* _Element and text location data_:

= = =

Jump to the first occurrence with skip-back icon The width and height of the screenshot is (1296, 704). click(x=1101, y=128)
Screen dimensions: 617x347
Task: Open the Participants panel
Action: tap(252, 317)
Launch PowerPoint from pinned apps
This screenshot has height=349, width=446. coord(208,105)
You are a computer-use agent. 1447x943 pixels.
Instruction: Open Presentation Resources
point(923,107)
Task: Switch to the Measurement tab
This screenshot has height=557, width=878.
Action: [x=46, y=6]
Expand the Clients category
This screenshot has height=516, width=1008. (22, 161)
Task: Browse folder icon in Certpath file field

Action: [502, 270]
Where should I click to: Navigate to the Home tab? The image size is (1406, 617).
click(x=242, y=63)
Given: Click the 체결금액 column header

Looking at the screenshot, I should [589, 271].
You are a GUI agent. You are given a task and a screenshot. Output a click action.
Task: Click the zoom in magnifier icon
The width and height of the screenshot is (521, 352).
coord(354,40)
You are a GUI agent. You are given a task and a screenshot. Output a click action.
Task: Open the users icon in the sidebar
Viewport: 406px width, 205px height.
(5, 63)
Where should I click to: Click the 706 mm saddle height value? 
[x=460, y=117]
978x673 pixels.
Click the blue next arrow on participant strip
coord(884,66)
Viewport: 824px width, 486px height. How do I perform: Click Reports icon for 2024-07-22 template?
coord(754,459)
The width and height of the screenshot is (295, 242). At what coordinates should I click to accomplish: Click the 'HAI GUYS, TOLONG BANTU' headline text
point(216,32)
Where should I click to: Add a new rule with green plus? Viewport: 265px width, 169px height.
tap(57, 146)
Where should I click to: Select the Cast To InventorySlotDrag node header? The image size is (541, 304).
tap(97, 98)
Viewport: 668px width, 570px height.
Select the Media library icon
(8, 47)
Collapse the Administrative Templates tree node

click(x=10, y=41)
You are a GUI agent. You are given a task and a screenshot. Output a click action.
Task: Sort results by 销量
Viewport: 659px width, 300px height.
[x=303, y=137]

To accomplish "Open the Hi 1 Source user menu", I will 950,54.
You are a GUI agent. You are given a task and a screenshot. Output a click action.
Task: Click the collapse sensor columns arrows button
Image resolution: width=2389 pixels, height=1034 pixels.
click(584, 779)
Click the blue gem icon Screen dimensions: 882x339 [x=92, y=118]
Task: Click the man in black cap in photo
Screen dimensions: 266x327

= = =

* _Do this_: Rewrite everything from the start of the data above down through the line containing "point(923,107)" as a numbered list, leaving out any blank lines.

* _Answer below_:
1. Jump to the first occurrence with skip-back icon The width and height of the screenshot is (1296, 704). click(x=1101, y=128)
2. Screen dimensions: 617x347
3. Task: Open the Participants panel
4. Action: tap(252, 317)
5. Launch PowerPoint from pinned apps
6. This screenshot has height=349, width=446. coord(208,105)
7. You are a computer-use agent. 1447x943 pixels.
8. Instruction: Open Presentation Resources
9. point(923,107)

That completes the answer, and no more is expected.